Commercial disputes are frequently resolved by a compromise involving part payment. If this occurs, great care is needed to ensure that this is confirmed in writing and accepted. At the heart of the matter is whether the parties can be seen to enter into a binding agreement whereby one party takes the other’s monies in satisfaction of the full claim[1]. An objective assessment is required to answer this question[2] and specifically whether there is an external manifestation of agreement to an offer by the recipient[3]. In a 2010 New South Wales Supreme Court case[4], a mining company, Consolidated Minerals, tendered a cheque to JP Morgan for $20M dollars. The alleged amount owing to JP Morgan was actually $50M dollars. JP Morgan banked the cheque. Consolidated Minerals claimed that, by banking the cheque, this was an ‘accord and satisfaction’, being:

“… acceptance by the plaintiff of something in place of his cause of action.”[5]

However, the Court rejected this claim, holding that the mere banking of the $20M cheque was not conclusive of an accord[6]. Earlier cases have wavered on the point. In Wicks v First National[7], an employer dismissed an employee, handing him a cheque ‘in lieu of notice and in full settlement of all claims against the company’. The employer accepted the cheque ‘under protest’, but later sued the employer to recover damages for wrongful dismissal. The employee’s claim failed:

“How can a person who receives money in such circumstances be heard to say at the same time ‘Although I take this money in full settlement of all claims I still reserve my right to assert further claims’” (Street CJ)[8]

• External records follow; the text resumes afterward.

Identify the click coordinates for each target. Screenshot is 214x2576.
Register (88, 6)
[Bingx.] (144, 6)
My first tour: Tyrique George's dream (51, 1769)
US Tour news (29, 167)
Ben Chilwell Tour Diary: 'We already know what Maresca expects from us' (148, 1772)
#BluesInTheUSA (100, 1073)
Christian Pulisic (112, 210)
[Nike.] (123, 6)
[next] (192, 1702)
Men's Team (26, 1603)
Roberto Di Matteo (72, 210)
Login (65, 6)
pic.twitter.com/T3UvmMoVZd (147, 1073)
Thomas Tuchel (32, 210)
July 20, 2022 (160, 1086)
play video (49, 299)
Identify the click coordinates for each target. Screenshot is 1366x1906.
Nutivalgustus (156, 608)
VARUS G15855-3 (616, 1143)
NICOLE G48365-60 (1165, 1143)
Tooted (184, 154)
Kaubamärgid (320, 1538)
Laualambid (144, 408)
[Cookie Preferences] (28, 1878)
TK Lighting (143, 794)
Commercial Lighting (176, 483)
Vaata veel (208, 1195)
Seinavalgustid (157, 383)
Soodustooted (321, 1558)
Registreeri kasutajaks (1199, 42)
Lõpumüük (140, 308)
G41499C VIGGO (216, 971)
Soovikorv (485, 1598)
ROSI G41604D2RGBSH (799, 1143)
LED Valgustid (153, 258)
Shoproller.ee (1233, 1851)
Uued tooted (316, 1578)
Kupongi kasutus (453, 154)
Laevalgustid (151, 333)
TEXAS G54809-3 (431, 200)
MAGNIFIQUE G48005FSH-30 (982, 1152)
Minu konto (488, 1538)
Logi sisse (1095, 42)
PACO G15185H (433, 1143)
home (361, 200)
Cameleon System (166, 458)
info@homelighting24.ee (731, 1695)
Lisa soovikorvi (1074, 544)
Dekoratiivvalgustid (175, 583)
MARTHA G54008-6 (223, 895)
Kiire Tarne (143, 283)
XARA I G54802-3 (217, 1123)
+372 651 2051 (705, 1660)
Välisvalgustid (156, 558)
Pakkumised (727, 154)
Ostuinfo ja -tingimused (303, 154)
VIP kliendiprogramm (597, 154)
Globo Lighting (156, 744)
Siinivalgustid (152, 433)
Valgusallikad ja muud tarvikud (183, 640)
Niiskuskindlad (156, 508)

In Kiwi Packaging[9], one party sent a cheque to another party in ‘full settlement’ of their account. The party receiving the cheque gave no reply and banked the cheque. The Court held that banking the cheque, along with the absence of any other action, amounted to full settlement of the account. Conclusion The form in which money may successfully be tendered as full and final settlement is complex. Those intending compromise by tender must make that clear beyond doubt that, if banked, the payment is a complete settlement of all monies owing. Those receiving part payment must communicate carefully, especially if banking the funds only as part payment, lest they unintentionally enter an arrangement that extinguishes their rights to the balance of monies owed. Cameron Algie 12 November 2014 FOR A PRINTABLE VERSION OF THIS ARTICLE CLICK HERE FOR THE PDF VERSION [1] Osborn v McDermott [1998] 3 VR 1, at [10]; Illawong Village Pty Limited v State Bank of New South Wales [2004] NSWSC 18, at [261]-[264]. [2] Ermogenous v Greek Orthodox Community of SA Inc [2002] HCA 8, at [25]. [3] Emprinall Holdings Pty Limited v Machon Paull Partners Pty Ltd (1998) 14 NSWLR 523, at 534-5 [4] JP Morgan Australia Limited v Consolidated Minerals Limited [2010] NSWSC 100. [5] McDermott v Black [1940] HCA 4, per Dixon J at [183]. [6] Fn. 1, per Hammerschlag J at [141]. [7] Wicks v First National Picture (Australasia) Ltd (1931) 31 SR (NSW) 427. [8] Ibid, at 431. [9] Homeguard Products v Kiwi Packaging [1981] 2 NZLR 322.